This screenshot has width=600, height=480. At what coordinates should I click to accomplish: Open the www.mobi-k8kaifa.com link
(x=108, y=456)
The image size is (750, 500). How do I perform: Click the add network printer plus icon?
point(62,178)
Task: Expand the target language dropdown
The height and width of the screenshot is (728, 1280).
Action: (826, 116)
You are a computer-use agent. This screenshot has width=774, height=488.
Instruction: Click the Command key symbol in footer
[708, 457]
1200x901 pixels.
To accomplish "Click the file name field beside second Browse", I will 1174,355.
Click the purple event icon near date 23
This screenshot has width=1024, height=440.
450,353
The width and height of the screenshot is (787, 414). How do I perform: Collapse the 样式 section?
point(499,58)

...

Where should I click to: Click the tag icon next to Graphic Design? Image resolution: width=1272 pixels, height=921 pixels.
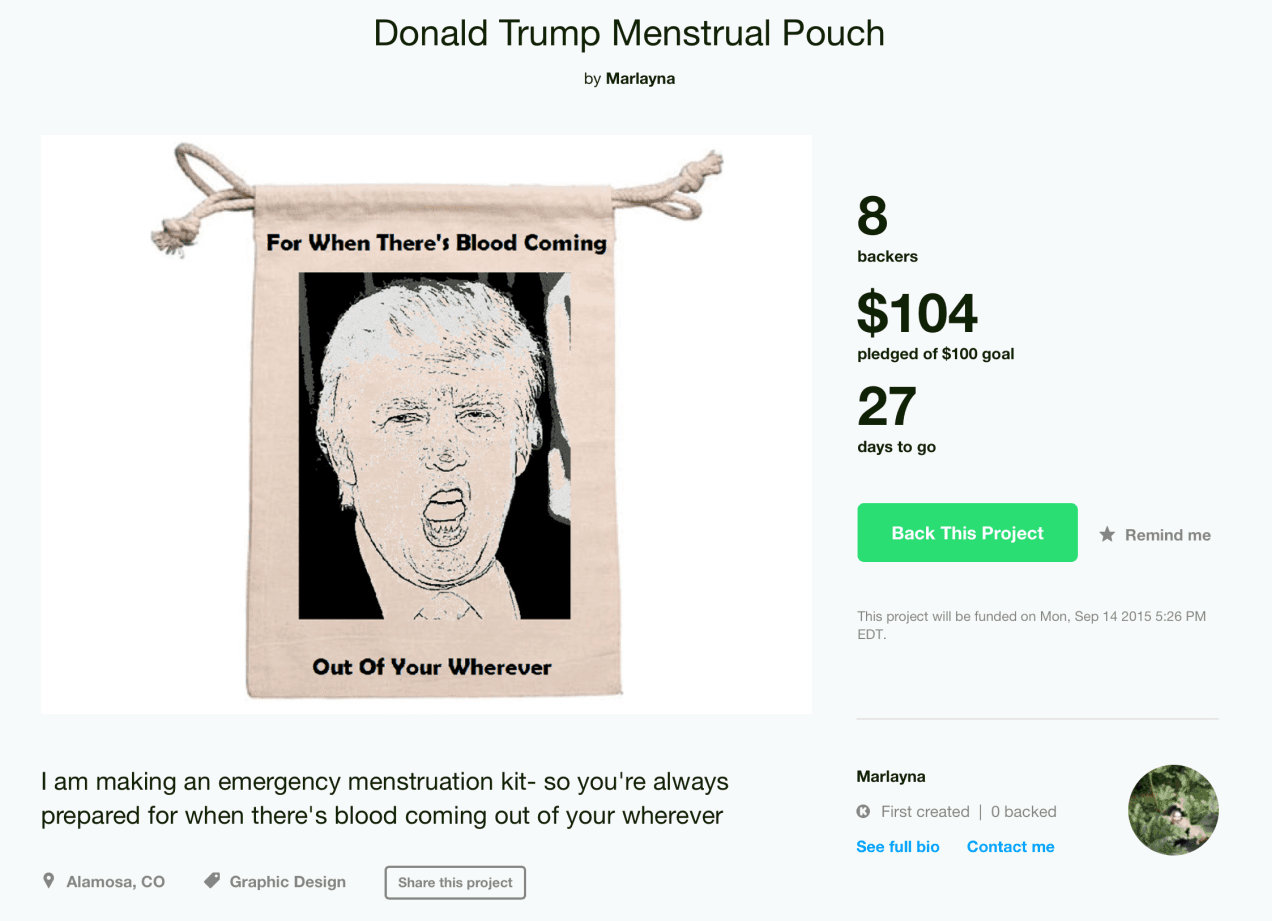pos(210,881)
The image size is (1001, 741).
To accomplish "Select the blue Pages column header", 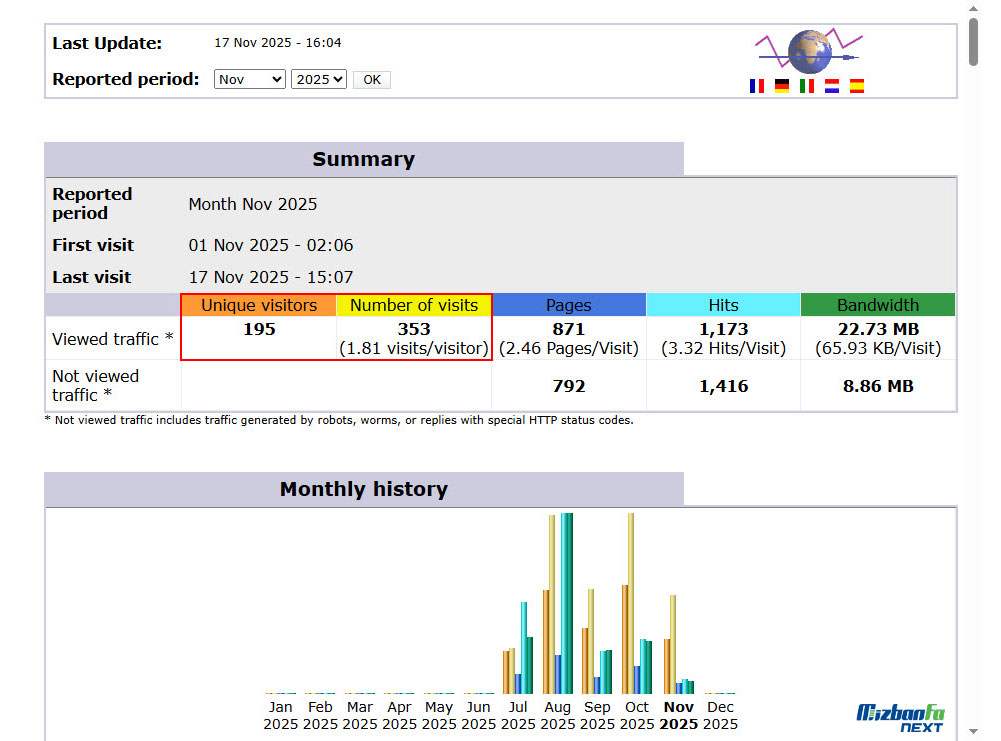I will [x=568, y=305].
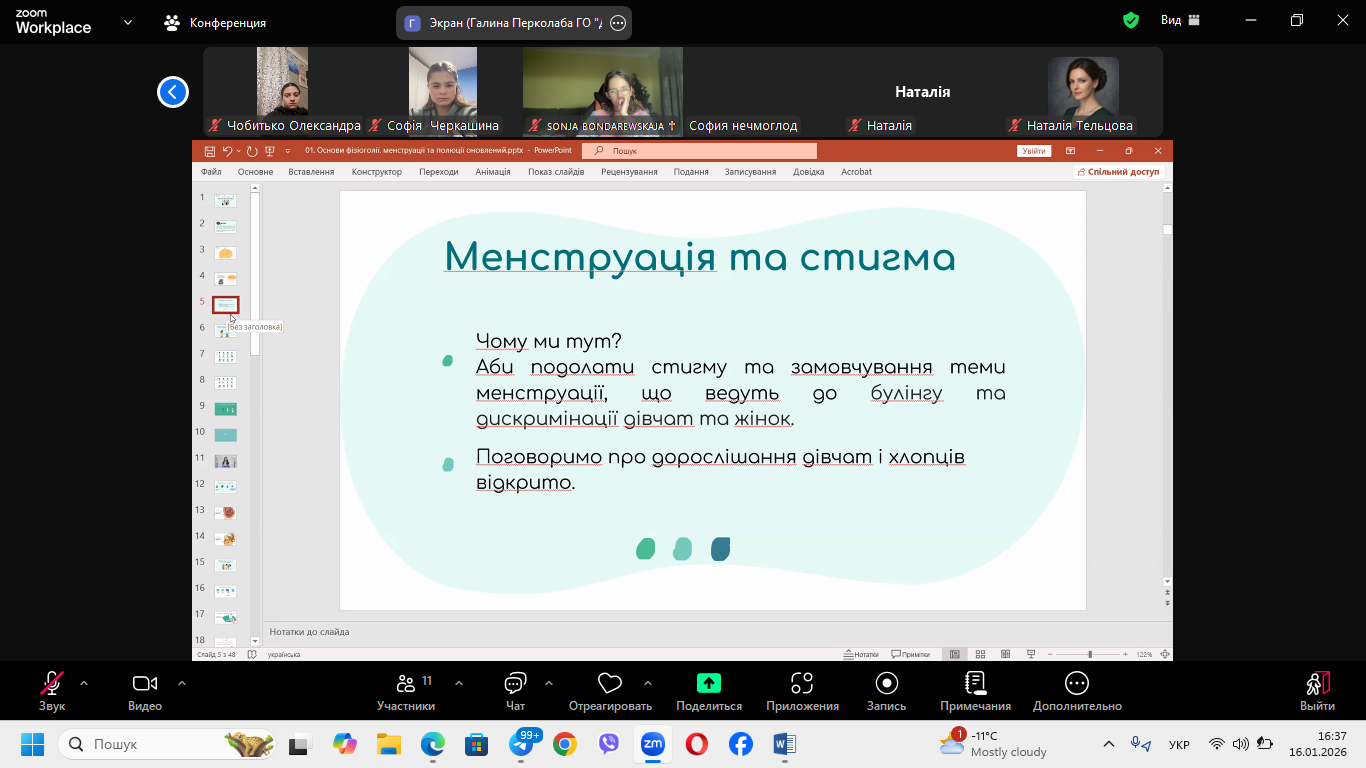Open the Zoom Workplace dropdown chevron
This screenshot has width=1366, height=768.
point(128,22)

...

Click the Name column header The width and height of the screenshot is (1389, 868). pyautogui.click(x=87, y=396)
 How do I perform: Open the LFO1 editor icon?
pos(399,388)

■ PROBLEM DETAILS ■
What are the lines above from the one with "Where should I" to the one with "The image size is (1001, 741).", both included? Reproduce them exactly, without pictures.

■ EXERCISE SOLUTION ■
Where should I click to: Click the tag icon next to Graphic Design? Image resolution: width=1272 pixels, height=921 pixels.
pos(210,881)
The image size is (1001, 741).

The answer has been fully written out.